**The task**:
Please retype the data that follows, starting at the line containing "You are a computer-use agent. Screen" and stopping after the last line.

[Collected data entries]

____

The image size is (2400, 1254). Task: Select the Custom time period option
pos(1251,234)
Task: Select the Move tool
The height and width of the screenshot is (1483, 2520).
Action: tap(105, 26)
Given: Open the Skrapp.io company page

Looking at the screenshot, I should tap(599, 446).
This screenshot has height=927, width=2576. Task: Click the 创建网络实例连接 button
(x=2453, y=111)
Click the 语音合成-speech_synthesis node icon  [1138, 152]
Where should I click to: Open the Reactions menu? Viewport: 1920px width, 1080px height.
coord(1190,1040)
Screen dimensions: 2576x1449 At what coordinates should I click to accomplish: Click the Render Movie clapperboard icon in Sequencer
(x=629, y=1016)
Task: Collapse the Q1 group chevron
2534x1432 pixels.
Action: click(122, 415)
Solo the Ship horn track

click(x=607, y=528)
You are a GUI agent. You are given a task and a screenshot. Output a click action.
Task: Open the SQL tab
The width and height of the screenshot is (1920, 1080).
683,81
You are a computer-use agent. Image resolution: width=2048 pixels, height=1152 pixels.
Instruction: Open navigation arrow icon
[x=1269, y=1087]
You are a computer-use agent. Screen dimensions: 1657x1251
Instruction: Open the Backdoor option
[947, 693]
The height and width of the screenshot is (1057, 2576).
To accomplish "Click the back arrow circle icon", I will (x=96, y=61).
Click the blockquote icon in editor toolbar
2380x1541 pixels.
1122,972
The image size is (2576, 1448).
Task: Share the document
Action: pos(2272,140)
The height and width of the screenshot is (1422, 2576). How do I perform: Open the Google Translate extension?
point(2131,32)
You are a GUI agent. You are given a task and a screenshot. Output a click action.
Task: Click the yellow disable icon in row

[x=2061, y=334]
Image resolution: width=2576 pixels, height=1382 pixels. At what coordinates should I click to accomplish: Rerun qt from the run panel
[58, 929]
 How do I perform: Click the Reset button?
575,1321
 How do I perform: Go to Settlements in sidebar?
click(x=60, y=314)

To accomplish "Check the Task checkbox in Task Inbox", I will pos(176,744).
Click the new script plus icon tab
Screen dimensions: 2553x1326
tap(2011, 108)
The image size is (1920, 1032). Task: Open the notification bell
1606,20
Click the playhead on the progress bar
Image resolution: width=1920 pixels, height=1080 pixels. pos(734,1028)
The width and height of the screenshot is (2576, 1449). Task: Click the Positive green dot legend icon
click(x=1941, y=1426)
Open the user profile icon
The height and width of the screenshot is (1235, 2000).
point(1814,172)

____

**Task response**:
You are a computer-use agent. Screen dimensions: 1657x1251
Instruction: Open the Backdoor option
[947, 693]
The height and width of the screenshot is (1057, 2576).
To accomplish "Click the back arrow circle icon", I will (x=96, y=61).
Click the blockquote icon in editor toolbar
2380x1541 pixels.
1122,972
The image size is (2576, 1448).
Task: Share the document
Action: pos(2272,140)
The height and width of the screenshot is (1422, 2576). How do I perform: Open the Google Translate extension?
point(2131,32)
You are a GUI agent. You are given a task and a screenshot. Output a click action.
Task: Click the yellow disable icon in row

[x=2061, y=334]
Image resolution: width=2576 pixels, height=1382 pixels. At what coordinates should I click to accomplish: Rerun qt from the run panel
[58, 929]
 How do I perform: Click the Reset button?
575,1321
 How do I perform: Go to Settlements in sidebar?
click(x=60, y=314)

To accomplish "Check the Task checkbox in Task Inbox", I will pos(176,744).
Click the new script plus icon tab
Screen dimensions: 2553x1326
tap(2011, 108)
The image size is (1920, 1032). Task: Open the notification bell
1606,20
Click the playhead on the progress bar
Image resolution: width=1920 pixels, height=1080 pixels. pos(734,1028)
The width and height of the screenshot is (2576, 1449). Task: Click the Positive green dot legend icon
click(x=1941, y=1426)
Open the user profile icon
The height and width of the screenshot is (1235, 2000).
point(1814,172)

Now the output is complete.